By December 19, 2023 3   min read  (440 words)

December 19, 2023 |

2023 12 19 08 38 58

Science Magazine Names Natural Hydrogen Exploration as a Runner-Up for  Breakthrough of the Year.

In 1859, Edwin Drake sank 20 meters of cast-iron pipe into the earth beneath Titusville, Pennsylvania, and struck oil, collecting it in a bathtub. The well kicked off the U.S. oil rush and changed the world. This year saw the start of another energy rush, this one based on hydrogen produced naturally within the Earth. Unlike oil the gas could be a tonic, not a toxin, for the climate.

Historians might one day trace its birthplace to another unlikely town: Bourakebougou, Mali. In 2012, engineers unplugged a borehole there that had been cemented shut in 1987, after a careless cigarette sparked an explosion. The gases it spewed turned out to be 98% hydrogen. A generator was hooked up. Producing only water as exhaust, it supplied the village with its first electricity. Curiously, after a decade of withdrawals, gas pressures in the borehole have not decreased—a suggestion that a deep source is replenishing the hydrogen.

Inspired by the discovery, prospectors are now finding signs of significant hydrogen deposits on every continent save Antarctica. Venture capital is flowing to startups such as Koloma, which came out of stealth mode in July with $91 million in funding, including investments from Bill Gates’s Breakthrough Energy Ventures. In September, the U.S. Geological Survey (USGS) launched a research consortium with support from Chevron and BP, and the Advanced Research Projects Agency-Energy began a $20 million natural hydrogen R&D program.

That Earth holds any hydrogen at all defies conventional geological wisdom. Because hydrogen is energy rich and reactive, researchers thought that in Earth’s crust most of it would be eaten up by microbes or converted into other compounds. Its surprising existence in so many places has prompted speculation that it leaks up from Earth’s core or is created as radioactive elements in the crust split water. But many researchers believe it is generated when water reacts with iron-rich minerals at high temperatures and pressures.

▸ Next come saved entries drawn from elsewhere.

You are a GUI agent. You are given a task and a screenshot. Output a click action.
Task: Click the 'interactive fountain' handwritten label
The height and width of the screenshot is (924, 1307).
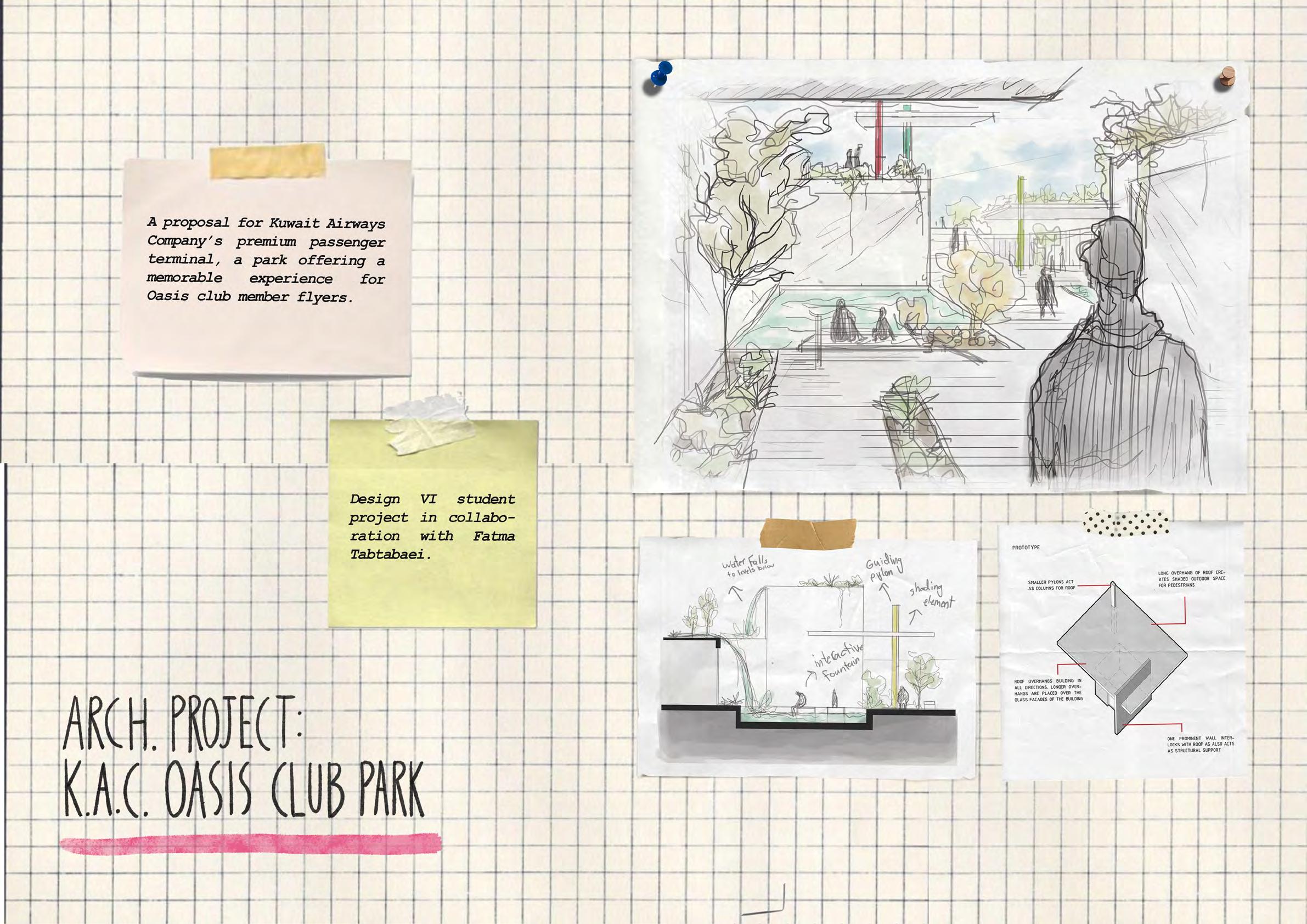pyautogui.click(x=838, y=662)
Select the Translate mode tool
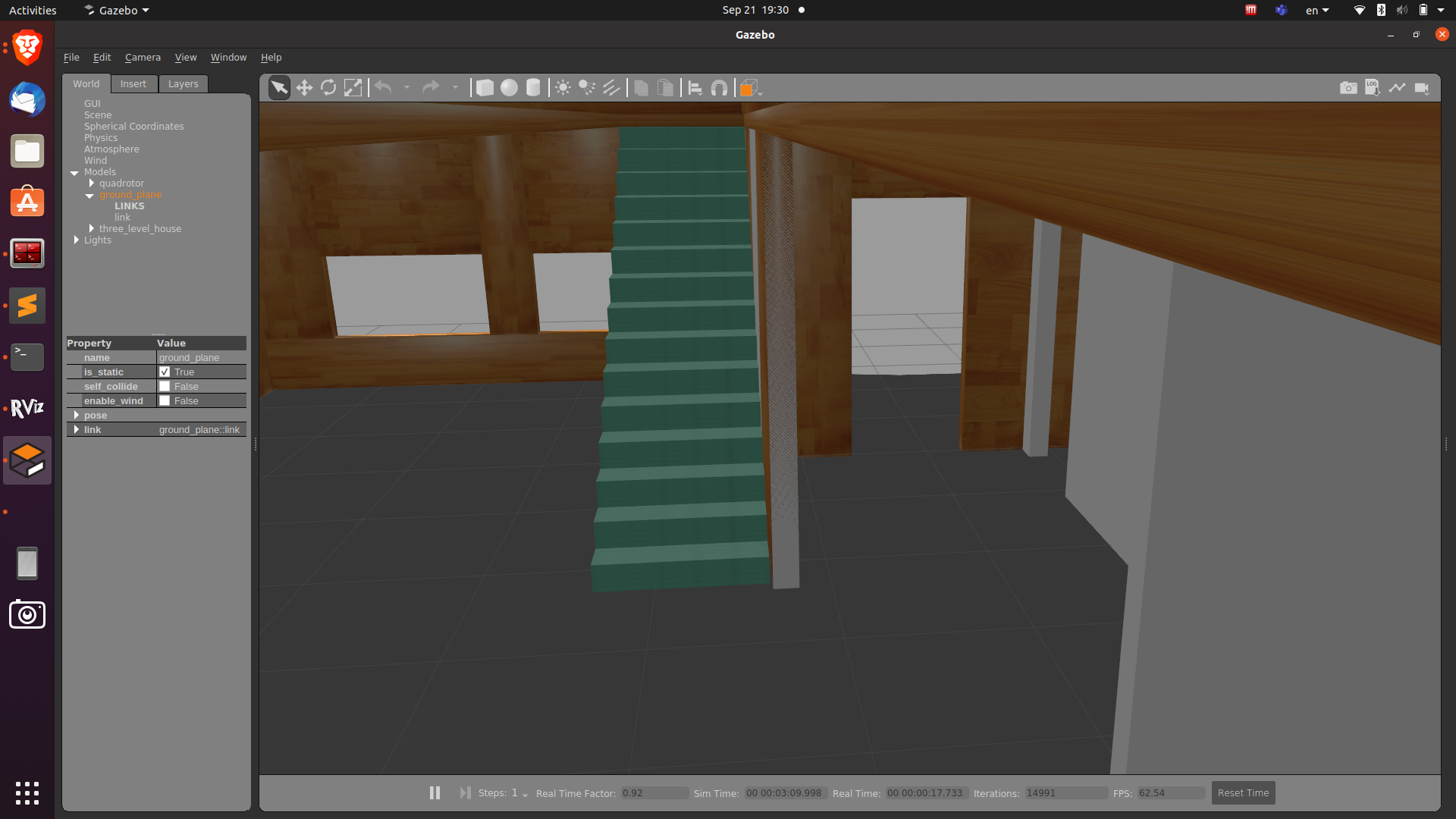The image size is (1456, 819). [x=303, y=87]
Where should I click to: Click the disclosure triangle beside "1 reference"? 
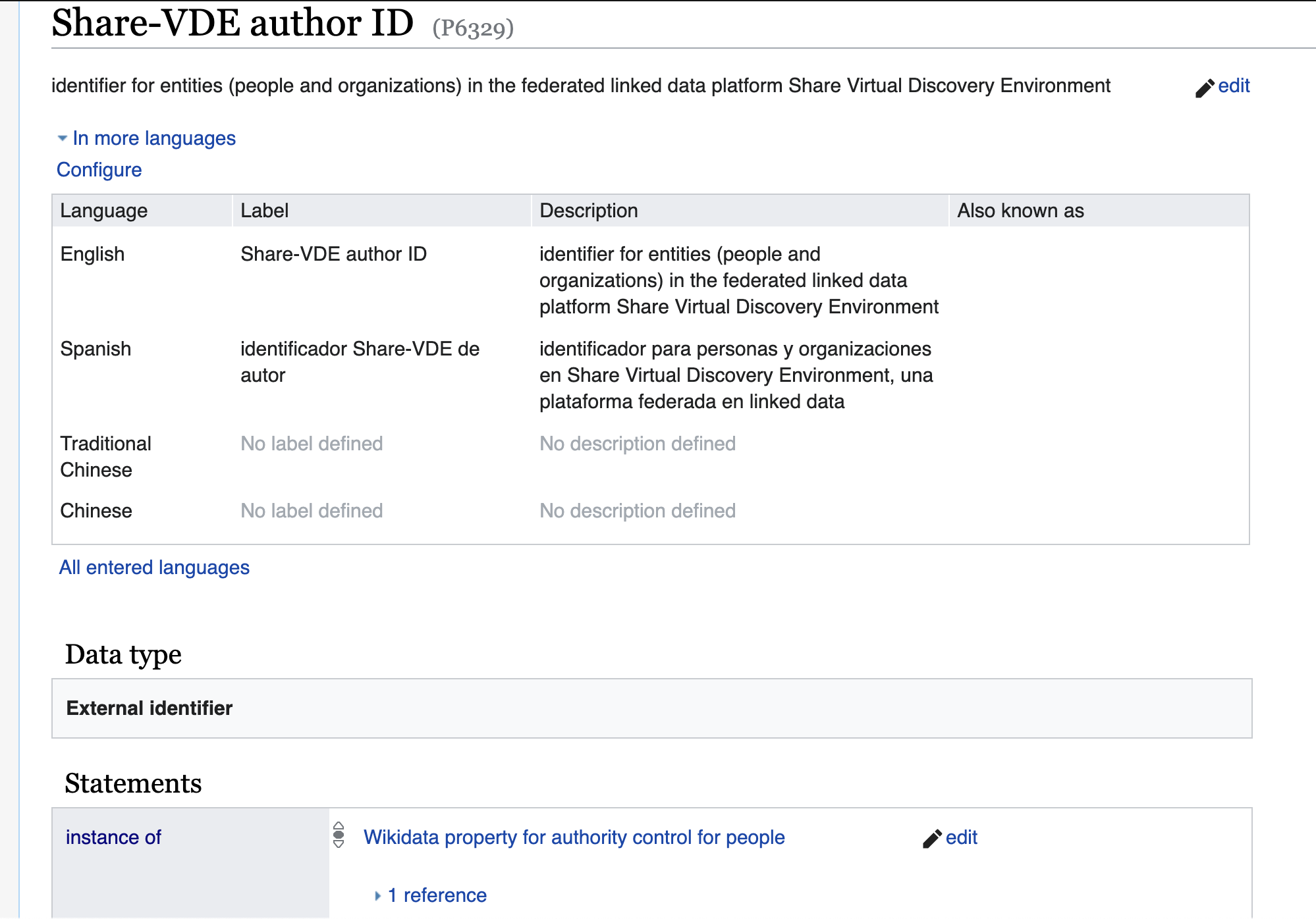377,895
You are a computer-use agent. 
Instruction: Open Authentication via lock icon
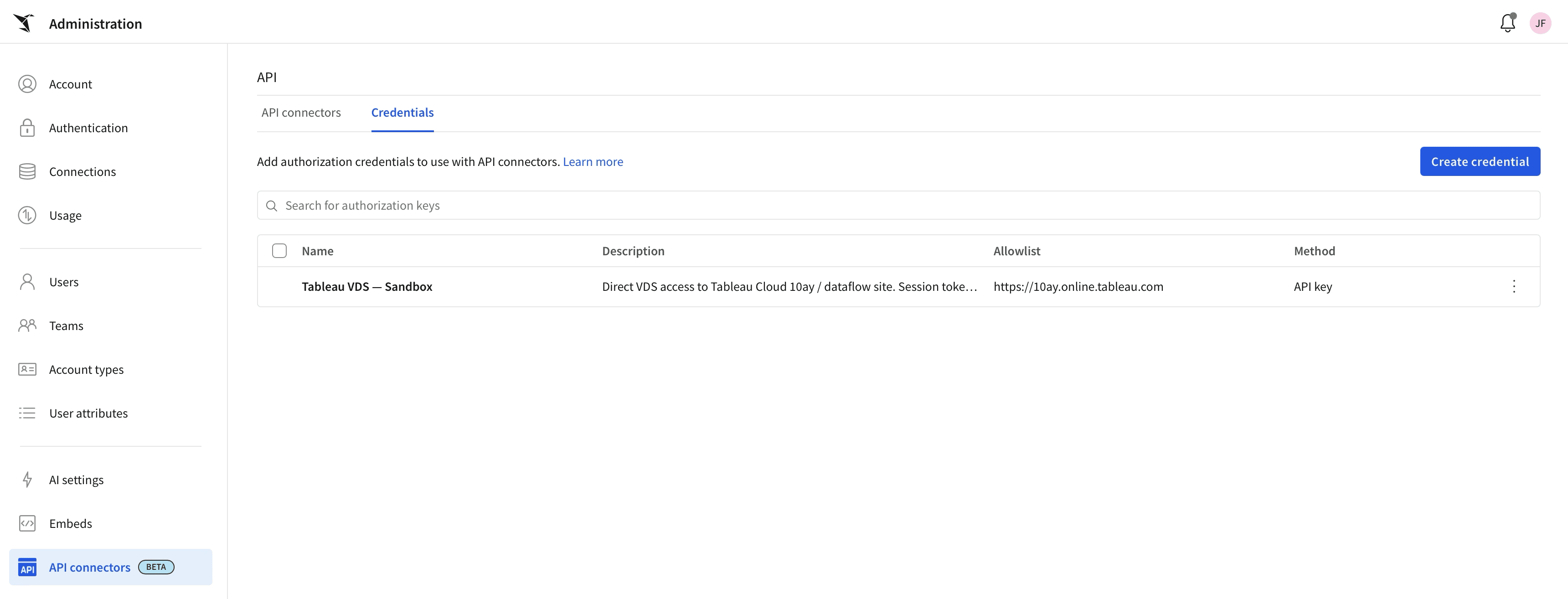pos(27,128)
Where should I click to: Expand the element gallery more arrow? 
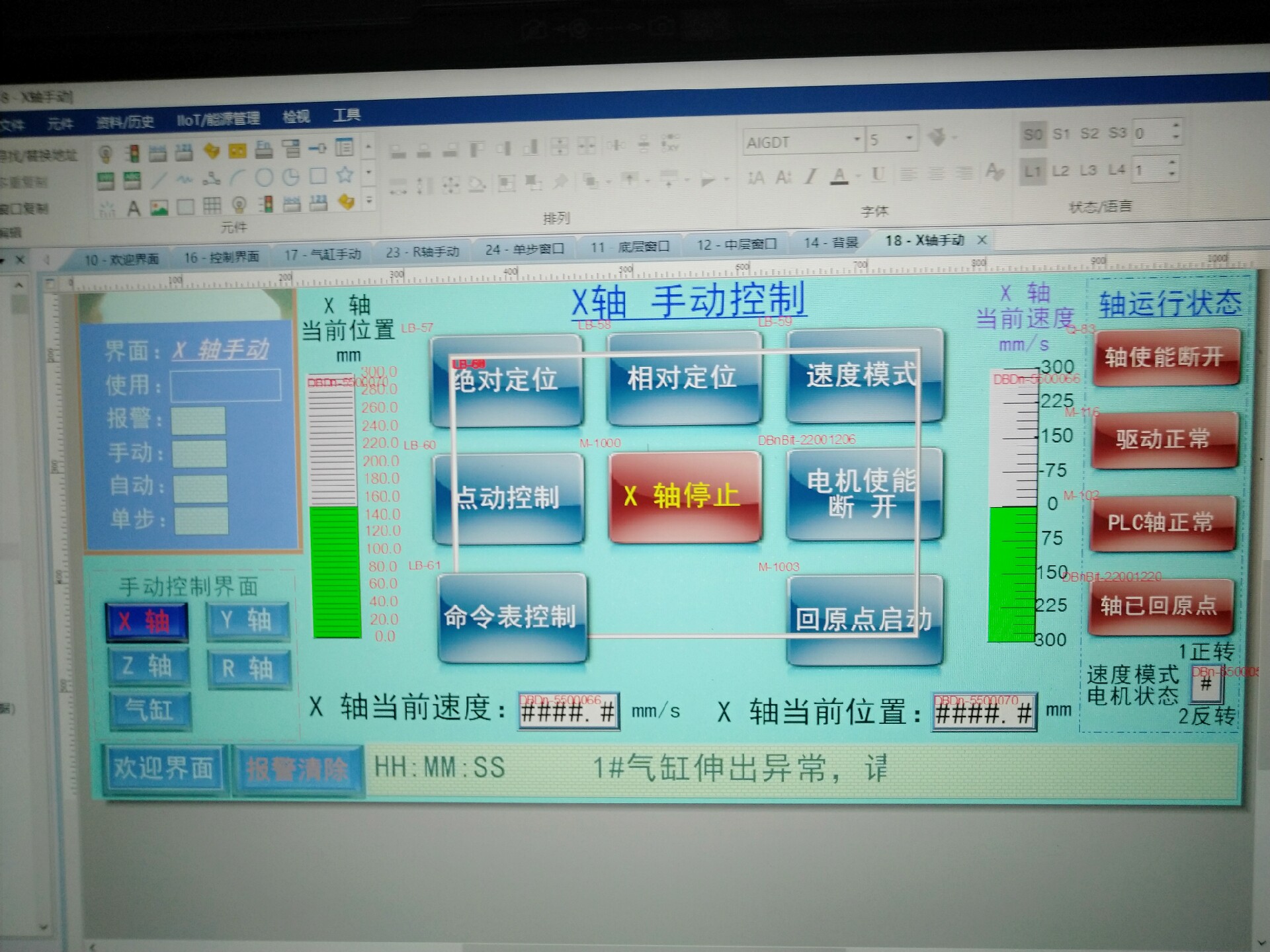coord(369,200)
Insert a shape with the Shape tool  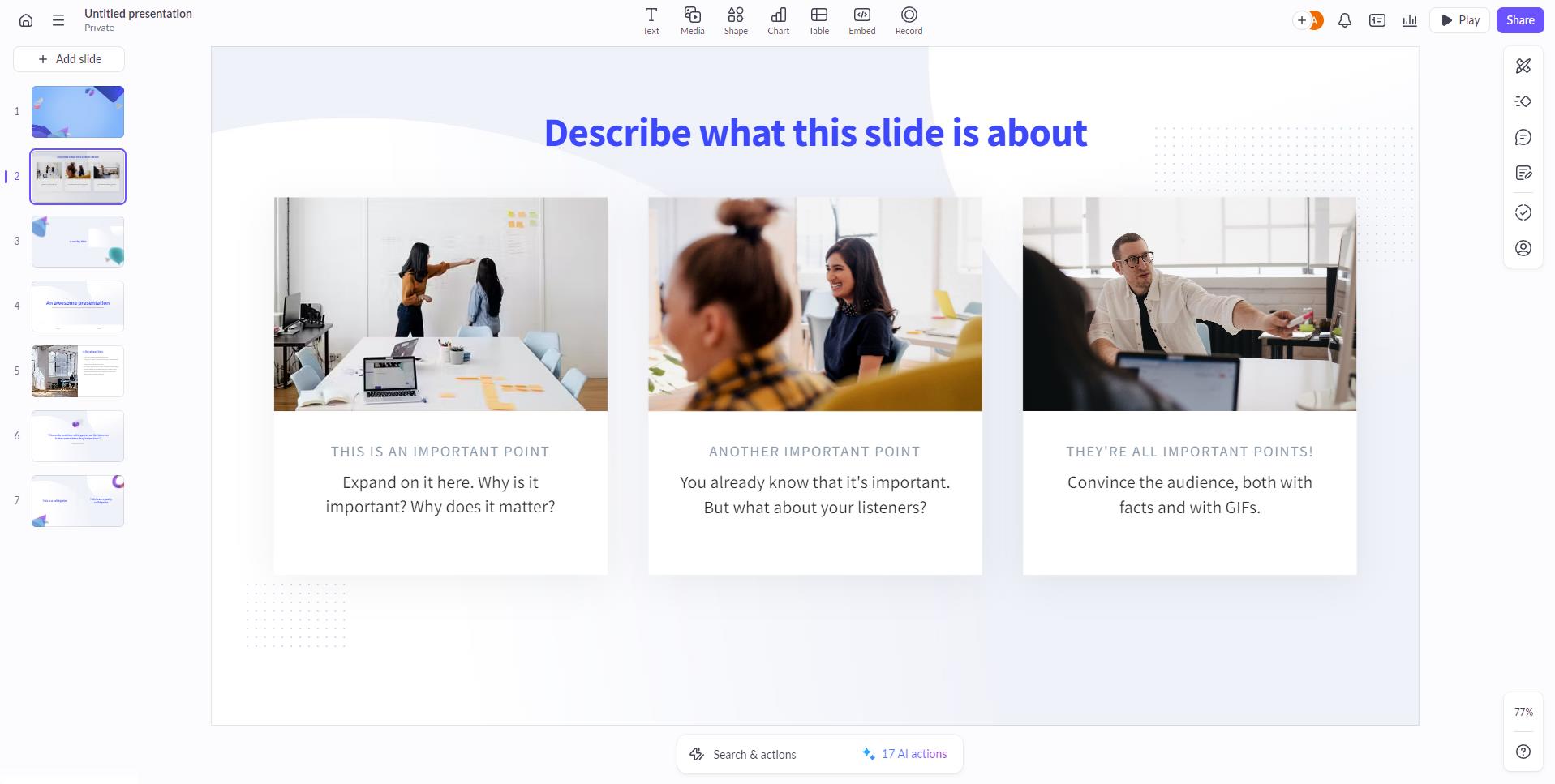[736, 19]
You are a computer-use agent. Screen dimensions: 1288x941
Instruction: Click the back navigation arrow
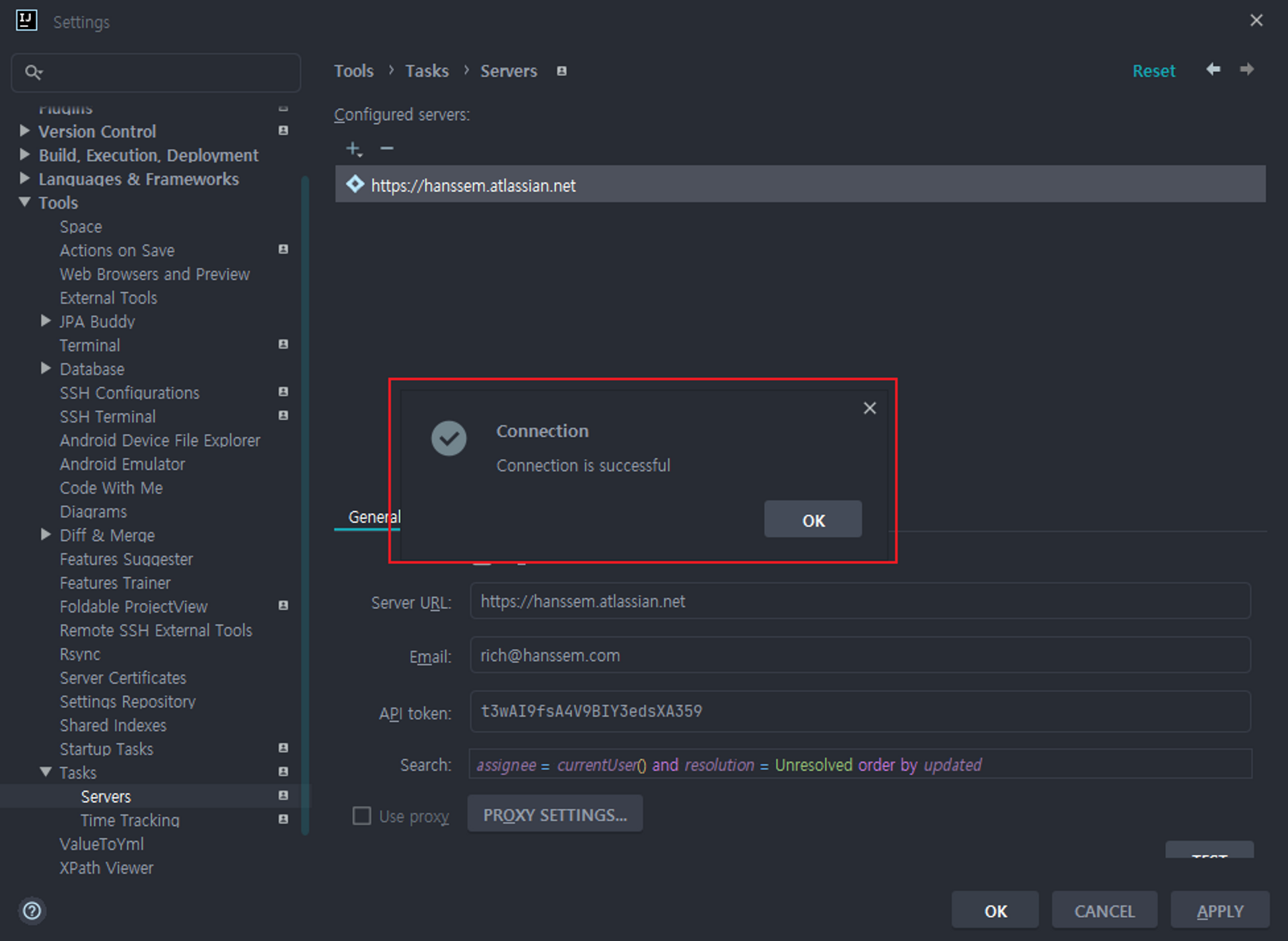tap(1213, 69)
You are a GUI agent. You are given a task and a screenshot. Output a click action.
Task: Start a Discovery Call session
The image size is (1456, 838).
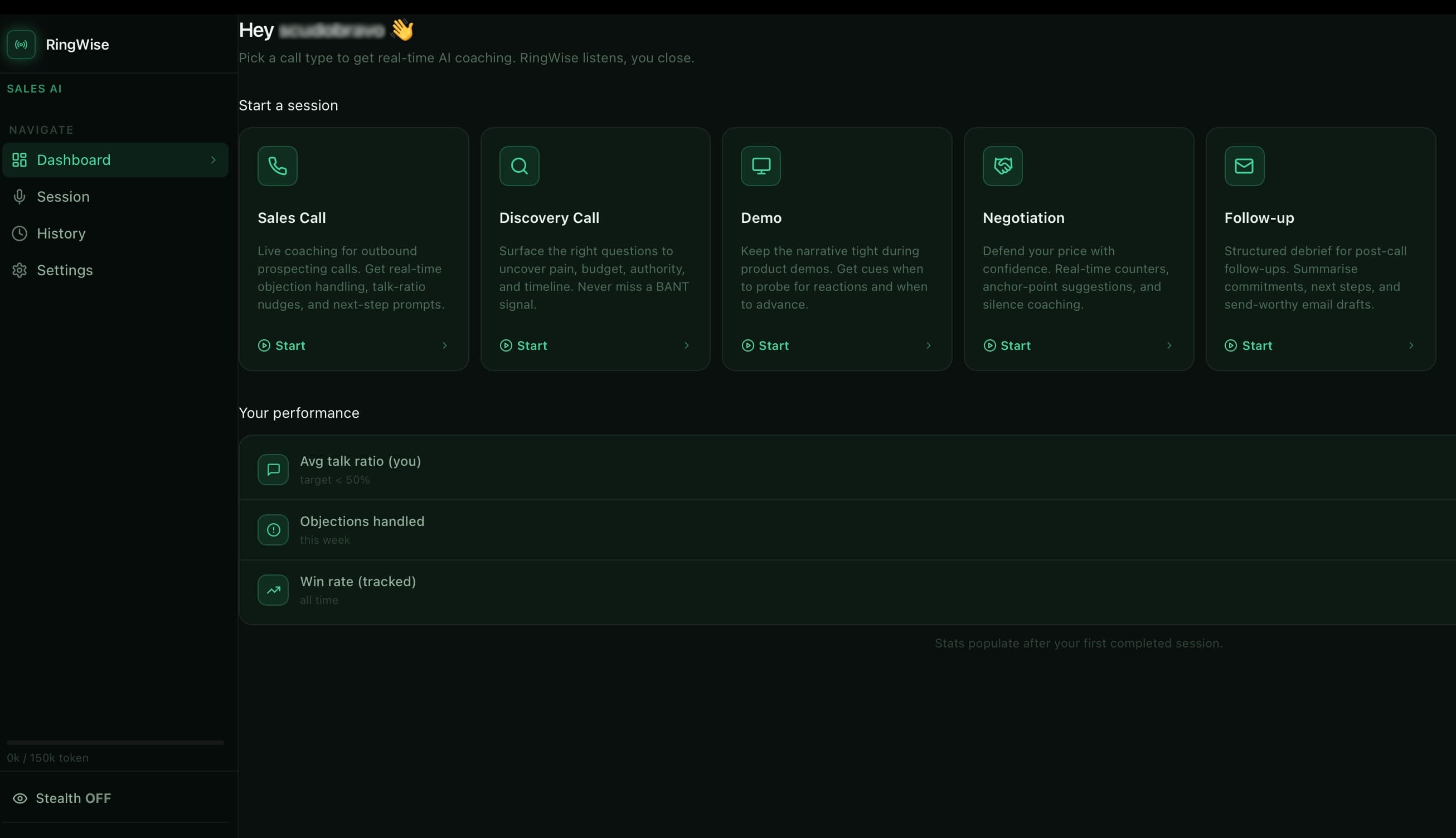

An unpublished USGS study suggests Earth may hold 1 trillion tons of hydrogen—enough to satisfy growing demand for hydrogen as a fuel and fertilizer ingredient for thousands of years. Some prospectors say extracting it could prove far cheaper than manufacturing “green hydrogen” with renewable electricity, an approach supported by billions of dollars in government subsidies. But the big question is whether Earth’s hydrogen is concentrated in reservoirs that companies can tap economically. If it is, environmentalists may find themselves in the odd position of cheering the roughnecks on with cries of “drill, baby, drill!”